Everything else that is available to us public can be found in the report to the Council’s Executive Group this week. Among other things, this gives the background to Manchester’s “Residential Growth Strategy”. There is a further “commercially sensitive” report that we are not allowed to see.

Now, we don’t want to pour cold water on a scheme to provide modern housing in the

It's desolate there

It’s desolate there

desolate areas to the North East of Great Ancoats Street. The Keynesian part of our thinking would also acknowledge the effectiveness of housing construction in facilitating local economic activity, through the multiplier effect of jobs and incomes being created locally. Although the ecological economic part of our thinking would also want to consider how that prosperity could be kept local, instead of leaching out to other economies and to damaging, emission-intense consumption.
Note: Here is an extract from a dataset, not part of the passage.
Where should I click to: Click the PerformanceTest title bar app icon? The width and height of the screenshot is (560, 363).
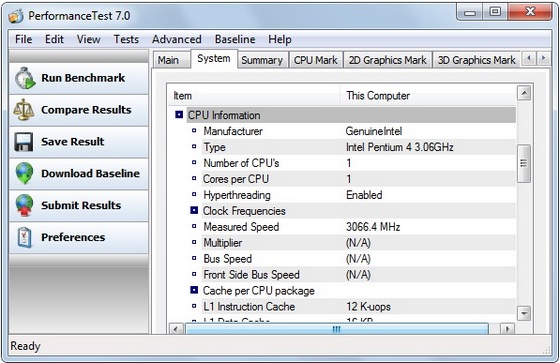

Moreover, increasing population density in the city could be a good thing, ecologically – although the motives for doing this are as usual tied to the dreary and unimaginative economic growth mantra rather than to any considerations of re-localisation of economic and social activity. But there are some questions that need answers if the Manchester public (and electorate) is to be able to form an informed view about the benefits of the deal.

1) Where is the social housing in the scheme? The documents emphasise the private rented sector. Does a Labour council really want to be encouraging more of this? And are there any plans to follow the example of some of the London boroughs to introduce a mandatory register of private landlords?

2) The documents also talk about stimulating the housing market. Alarm bells ring here for two reasons: firstly, what scoping studies have been done to model the supply and demand for such housing, and what are their assumptions? or are we going to end up with yet more empty properties, as with the boom in office space? Secondly, if the strategy was successful in encouraging a stimulation of the housing market, what would be the consequences for house prices in the city? We know that it is house price inflation that is driving the bubblecovery in GDP in the UK (that and the return to rising personal and household indebtedness). So is the council actually playing with fire here. Wouldn’t affordable rented accommodation in the (now) quasi-public sector (housing associations, housing trusts, arms length management organisations, housing co-operatives) be a better priority?

3) The details of the deal remain completely opaque – to those of us outside the ‘golden circle’ anyway. How much money is the Abu Dhabi company putting in, and what do they expect to get out of it? So can the council assure us that this is what University of Manchester researchers at CRESC call the “social franchise”? That means capturing a share of corporate profits, that owe their existence to the ‘license’ the firms have to operate in the council’s area, something Manchester should be doing with the many companies (especially utilities, supermarkets, and financial institutions) that operate on its territory. Or, is this just another instance of corporate rent-seeking, with the council’s approach being little more than hoping for trickle-down of benefits to the multiply deprived districts of the city? We remain agnostic about this: it could well be a case of the former (social franchise) – but if so the council needs to explicitly state this and explain how the city will benefit. Otherwise we can be forgiven for assuming the latter (rent-seeking).

4) The reports talk about two deals. One is with the Abu Dhabi group. The other is with the Homes & Communities Agency (HCA). This one looks like a pragmatic approach to overcoming the barriers to using the assets from land sales for further housing investment, and to pull in further investment for house building. Again, it would be helpful to know more, and specifically what will the criteria be for:

a) Selecting investors? Can anyone play, or will there be a preferential option, for example, for socially responsible companies, some of which are players in the construction industry?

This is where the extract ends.